Apple Vision Pro is a mixed reality or extended reality headset, as opposed to virtual reality (which offers a fully immersive experience). Mixed reality is more like a virtual overlay, allowing the user to interact with their surroundings. The headset allows a user to use hands, voice and eyes to navigate, all of which is handled by the system layer and does not need to be programmed by the developer, Kwaśniewski and Pierzchała shared during the podcast.

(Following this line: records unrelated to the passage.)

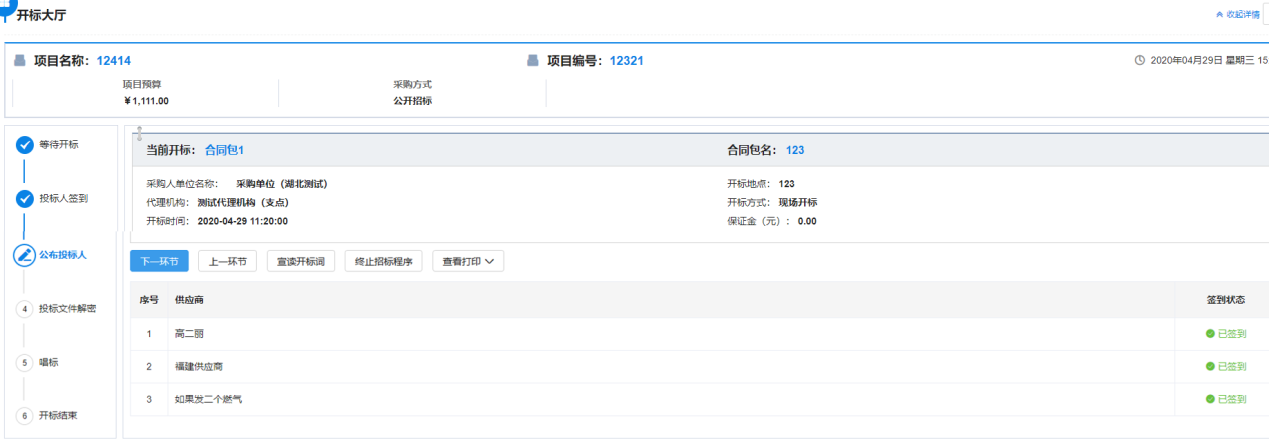Click the icon beside 项目名称

coord(20,60)
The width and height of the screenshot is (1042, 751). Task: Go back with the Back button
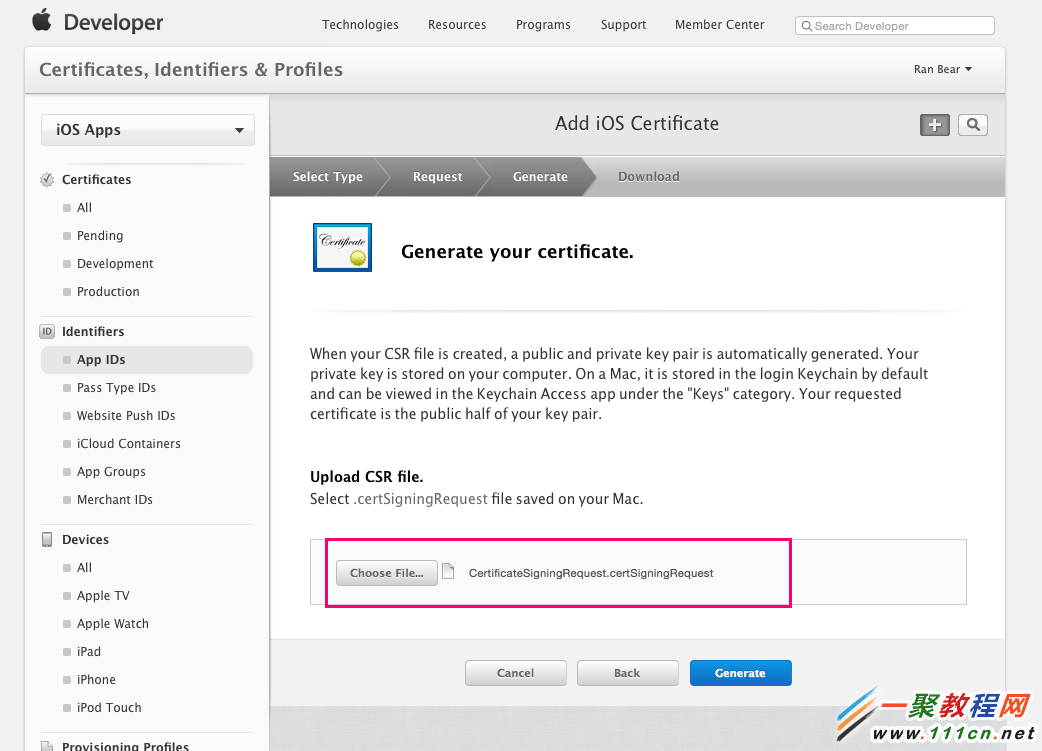[627, 673]
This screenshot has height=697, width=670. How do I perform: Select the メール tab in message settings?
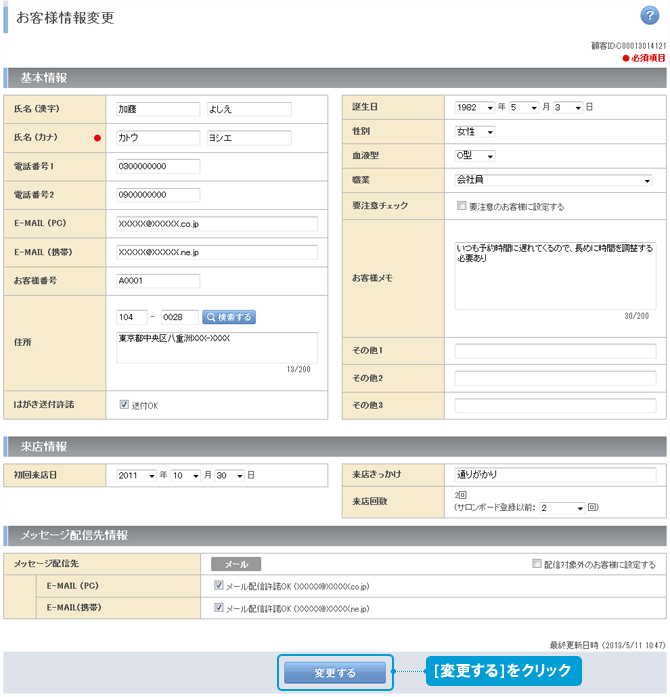click(x=235, y=564)
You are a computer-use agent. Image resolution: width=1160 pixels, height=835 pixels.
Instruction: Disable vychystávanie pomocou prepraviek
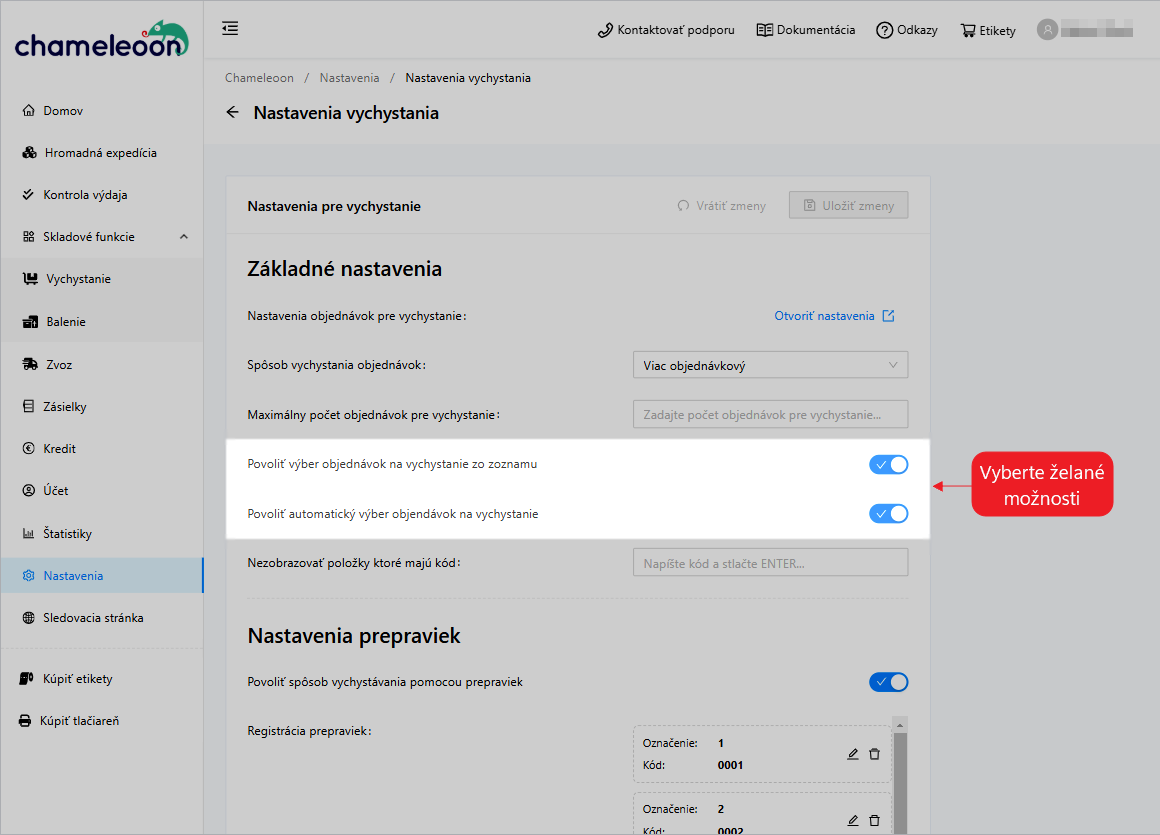(888, 681)
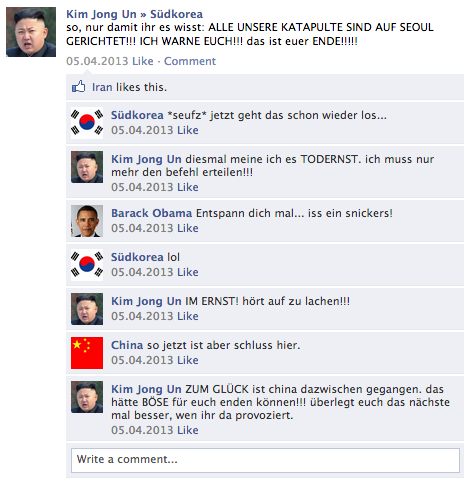Screen dimensions: 472x485
Task: Open Kim Jong Un's large profile picture
Action: tap(31, 32)
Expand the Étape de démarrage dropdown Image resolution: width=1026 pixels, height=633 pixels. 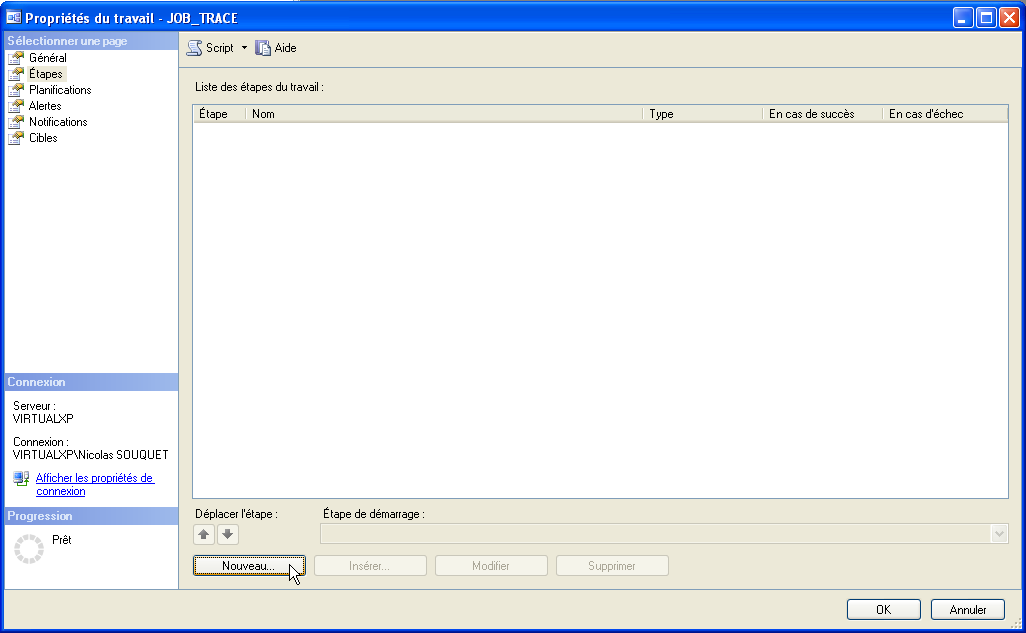(999, 534)
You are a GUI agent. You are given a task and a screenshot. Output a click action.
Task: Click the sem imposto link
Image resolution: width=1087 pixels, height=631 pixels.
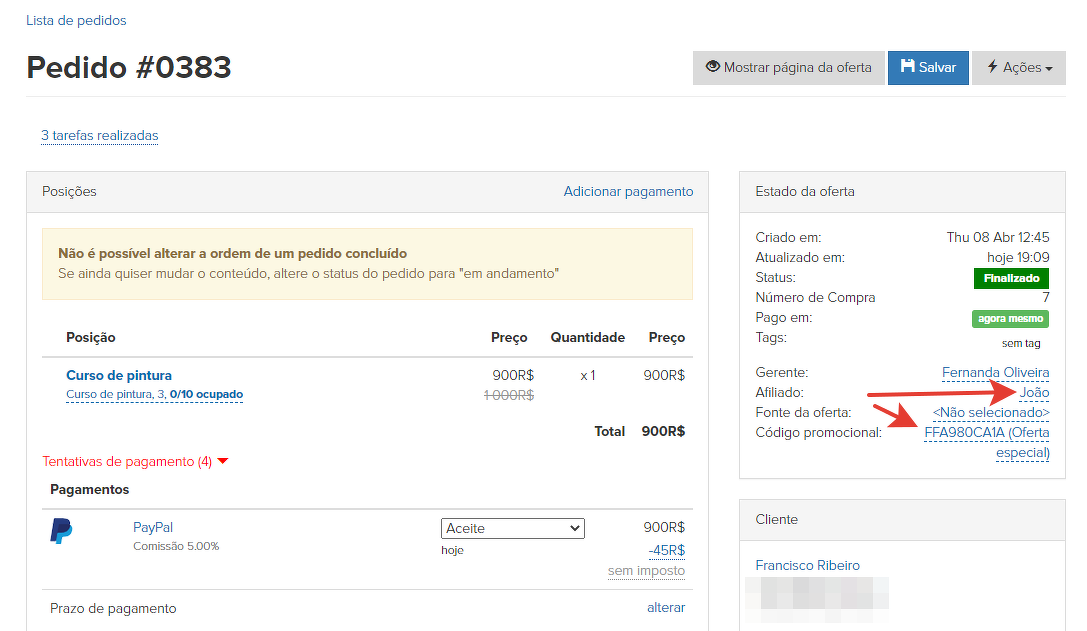[646, 571]
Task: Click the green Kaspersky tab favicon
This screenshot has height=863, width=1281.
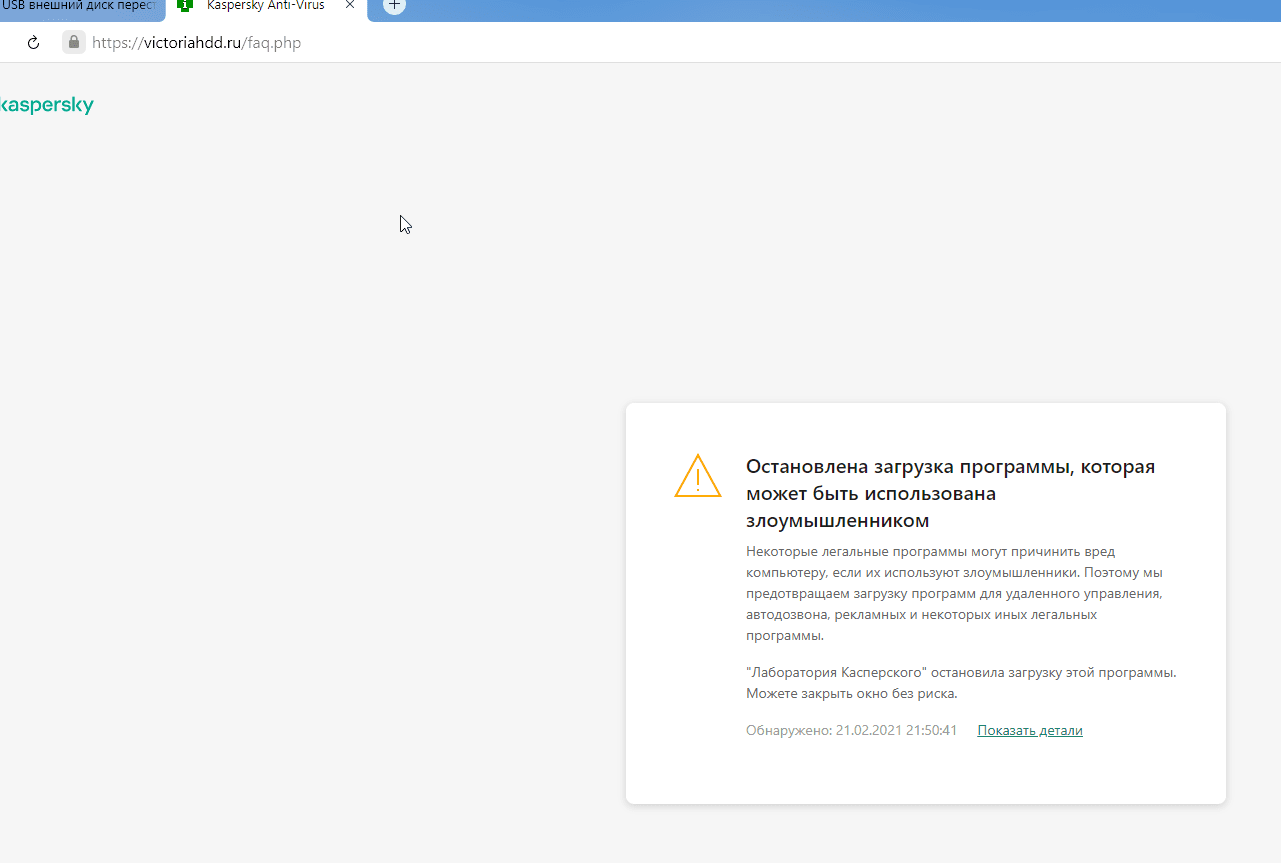Action: point(185,5)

Vision Pros are still hard to come by — Callstack was still on a waitlist as of the January podcast — so Kwaśniewski has only developed on a simulator, but he said the OS will highlight where a user looks and select the element, which can then be activated by a finger motion — much like clicking on a trackpad.

Alternative Options

The team did look at Flutter as a possible option, but chose React Native because it’s a more established framework with a bigger share of the actual apps shipped inside of the Apple App Store and Google Play, Kwaśniewski said. The React Native platform will allow those developers to extend their mobile app into visionOS, he added.

NativeScript is another option for creating VisionPro apps. It offers visionOS support for multiple JavaScript frameworks, including React, Angular and Svelte, which allows developers to use JavaScript with Apple’s SwiftUI. However, React Native is easier and faster by comparison, Pierzchała said.

Building the Out-of-Tree Platform

Kwaśniewski compared forking React Native for visionOS to Microsoft’s fork of React Native for Windows.

“It allows you to take the same code base that you’ve had, that you’ve already written in well-known JavaScript, and you run it on MacOS and Windows, and we also allow it to run it on visionOS,” he said.

In building the React Native visionOS framework, the team leveraged another framework, Swift UI, to bridge the gap between React Native and the visual aspects of Vision Pro, he added.

The team found it wasn’t possible or even necessary to migrate all the React Native code. For instance, there are APIs that just don’t make sense on the Vision Pro.

“The API to retrieve information about the current user screen doesn’t make sense for this platform, as the screen is one centimeter from our eyes and we can’t access the screen that user is looking through; but for visuals, we use windows to display stuff,” he said. ”That’s why there are some common issues that mostly library developers and maintainers need to solve in order to get their library working for this platform.”

Only libraries using native code need migration; JavaScript-only libraries will work out of the box, according to Kwaśniewski’s January post detailing how to migrate libraries. The framework is designed to address some of the challenges, of course. Kwaśniewski volunteered that any developer working on converting their library could reach out to him for help.

Correction: Story updated Jan. 28, 2024 to correct Pierzchała’s last name.